Some student mothers are recent high-school graduates who are still figuring out their way forward. MiraVia has them meet with college counselors to determine their educational goals.

In addition to providing material and residential support, MiraVia also offers professional case management with a social worker on staff, life-skill classes and faith enrichment and Bible studies.

“[Residents] can now focus on making the right plans for their future,” said Capen.

Some moms choose adoption, while moms who keep their children can stay at MiraVia up until their child turns 2 years old.

"We really want to give them enough time and support that’s meaningful,” explained Capen, noting that MiraVia helps mothers find jobs, housing and childcare “so they’re not set up to fail.”

“They can adjust to pregnancy, then adjust to parenting, and succeed in school, and then they’ve got plans for independence,” she said.

 

Going Forward With Faith

Women who come to MiraVia often say the same thing: “Why isn’t this at every college?”

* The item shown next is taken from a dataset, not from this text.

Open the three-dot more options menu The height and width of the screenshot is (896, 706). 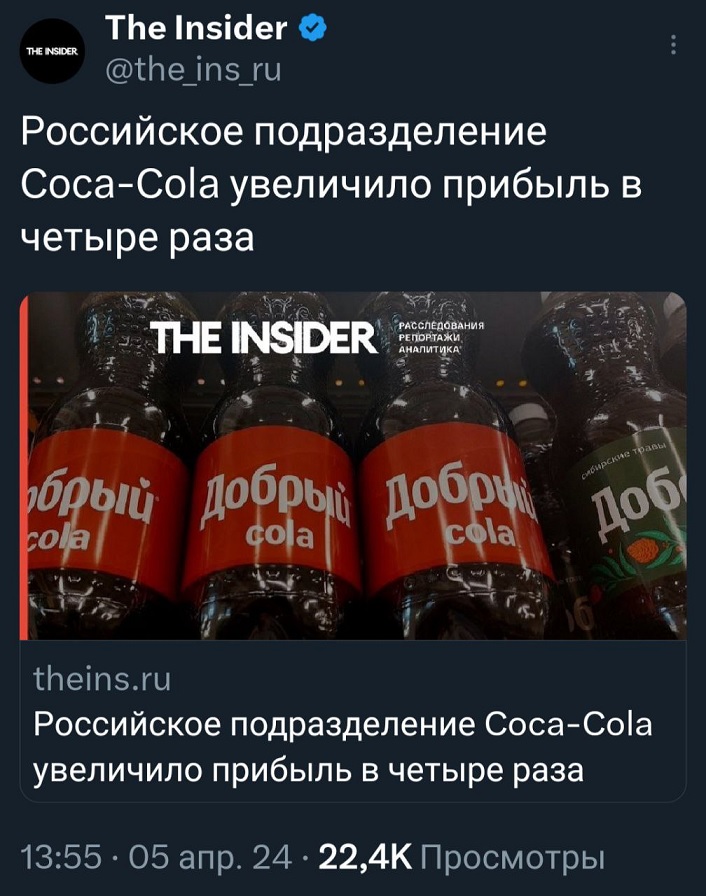(674, 44)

One day, Capen hopes it will be. Similar to Newman Centers, she envisions an apostolate like MiraVia at colleges across the country and is happy to partner with others looking to bring similar support to student mothers in their own region.

Capen trusts that if the ministry expands, it will be under the same spiritual patronage that got it started. Her predecessor at MiraVia, Jeannie Wray, prayed to Our Lady of Guadalupe for help with the fundraising needed to build the residence, promising to make a pilgrimage to Our Lady’s shrine in Mexico City. 

As Capen put it, Our Lady came through in an obvious way.

“It wasn’t on Dec. 12, but in the week leading up to Dec. 12, we received a donation out of the blue of over $100,000 from a donor we had never come across before,” she recalled. “It was clear that Our Lady of Guadalupe seemed to have a special place in her heart for this ministry.”

MiraVia has also been devoted to St. Joseph from the beginning. Capen says St. Joseph’s vocation as the protector of the Blessed Mother and Child Jesus made him a clear patron of the apostolate.

“He just seemed to be the right saint to look after the same needs that our moms have: the housing, the support, the strength, [and] the stability,” said Capen. “We have invoked his intercession many times, especially over the past year, in the Year of St. Joseph.”

Capen acknowledges that it can be scary to experience an unplanned pregnancy and to see one’s life go in an unexpected direction. Women are driven to abortion, she says, by fear and a lack of hope.

But when women “see the other student mothers who are happy and successful, that fear melts away. They can now envision a path that includes their education and the child.”